Lymphangiogenesis, the growth of lymphatic vessels, contributes to lymphatic metastasis. However, the precise mechanism underlying lymphangiogenesis remains poorly understood. This study aimed to examine chemokine/chemokine receptors that directly contribute to chemoattraction of activated lymphatic endothelial cells (LEC) and tumor lymphangiogenesis.

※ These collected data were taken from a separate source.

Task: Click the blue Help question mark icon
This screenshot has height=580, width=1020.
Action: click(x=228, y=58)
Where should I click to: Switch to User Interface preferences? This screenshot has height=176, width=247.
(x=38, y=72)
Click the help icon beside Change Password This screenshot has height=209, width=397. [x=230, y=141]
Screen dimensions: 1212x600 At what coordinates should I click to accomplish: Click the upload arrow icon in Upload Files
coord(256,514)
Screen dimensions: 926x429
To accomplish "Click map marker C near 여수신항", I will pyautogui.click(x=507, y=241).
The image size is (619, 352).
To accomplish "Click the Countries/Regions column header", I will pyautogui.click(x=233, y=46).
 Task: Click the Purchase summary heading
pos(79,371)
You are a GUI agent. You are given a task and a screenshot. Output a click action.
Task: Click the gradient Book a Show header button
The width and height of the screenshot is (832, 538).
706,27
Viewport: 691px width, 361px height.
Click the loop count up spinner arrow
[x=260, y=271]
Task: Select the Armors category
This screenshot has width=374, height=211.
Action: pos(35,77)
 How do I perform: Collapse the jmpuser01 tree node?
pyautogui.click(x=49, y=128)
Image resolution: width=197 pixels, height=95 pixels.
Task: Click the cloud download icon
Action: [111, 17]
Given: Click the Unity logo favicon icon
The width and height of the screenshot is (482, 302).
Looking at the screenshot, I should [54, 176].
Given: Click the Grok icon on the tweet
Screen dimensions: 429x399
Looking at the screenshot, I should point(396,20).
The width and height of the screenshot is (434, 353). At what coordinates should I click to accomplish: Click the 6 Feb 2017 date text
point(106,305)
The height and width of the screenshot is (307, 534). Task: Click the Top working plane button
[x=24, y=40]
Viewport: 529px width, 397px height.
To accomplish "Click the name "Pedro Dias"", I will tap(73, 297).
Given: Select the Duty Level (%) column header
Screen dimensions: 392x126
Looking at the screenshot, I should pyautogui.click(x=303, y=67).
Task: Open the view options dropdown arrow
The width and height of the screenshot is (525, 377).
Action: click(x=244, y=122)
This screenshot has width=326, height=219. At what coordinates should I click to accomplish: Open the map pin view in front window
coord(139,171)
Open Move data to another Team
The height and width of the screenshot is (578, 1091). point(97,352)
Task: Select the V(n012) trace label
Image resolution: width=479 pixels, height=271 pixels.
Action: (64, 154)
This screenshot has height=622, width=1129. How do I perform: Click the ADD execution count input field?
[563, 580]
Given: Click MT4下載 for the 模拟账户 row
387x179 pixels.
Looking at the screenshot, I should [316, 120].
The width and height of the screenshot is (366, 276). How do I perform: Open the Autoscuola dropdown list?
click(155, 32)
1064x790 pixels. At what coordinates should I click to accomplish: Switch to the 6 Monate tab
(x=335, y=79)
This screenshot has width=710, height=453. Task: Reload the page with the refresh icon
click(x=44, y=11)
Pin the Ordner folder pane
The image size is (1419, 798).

We used quantitative RT-PCR to analyze specifically expressed chemokine receptors in activated LECs upon stimulation of vascular endothelial growth factor-C (VEGF-C). Subsequently, we established in vitro and in vivo models to show lymphangiogenic functions of the chemokine axis. Effects of targeting the chemokine axis on tumor lymphangiogenesis and lymphatic metastasis were determined in an orthotopic breast cancer model.

VEGF-C specifically upregulates CXCR4 expression on lymphangiogenic endothelial cells. Moreover, hypoxia-inducible factor-1α (HIF-1α) mediates the CXCR4 expression induced by VEGF-C. Subsequent analyses identify the ligand CXCL12 as a chemoattractant for LECs. CXCL12 induces migration, tubule formation of LECs in vitro, and lymphangiogenesis in vivo. CXCL12 also stimulates the phosphorylation of intracellular signaling Akt and Erk, and their specific antagonists impede CXCL12-induced chemotaxis. In addition, its level is correlated with lymphatic vessel density in multiple cancer tissues microarray. Furthermore, the CXCL12-CXCR4 axis is independent of the VEGFR-3 pathway in promoting lymphangiogenesis. Intriguingly, combined treatment with anti-CXCL12 and anti-VEGF-C antibodies results in additive inhibiting effects on tumor lymphangiogenesis and lymphatic metastasis.

These results show the role of the CXCL12-CXCR4 axis as a novel chemoattractant for LECs in promoting lymphangiogenesis, and support the potential application of combined targeting of both chemokines and lymphangiogenic factors in inhibiting lymphatic metastasis.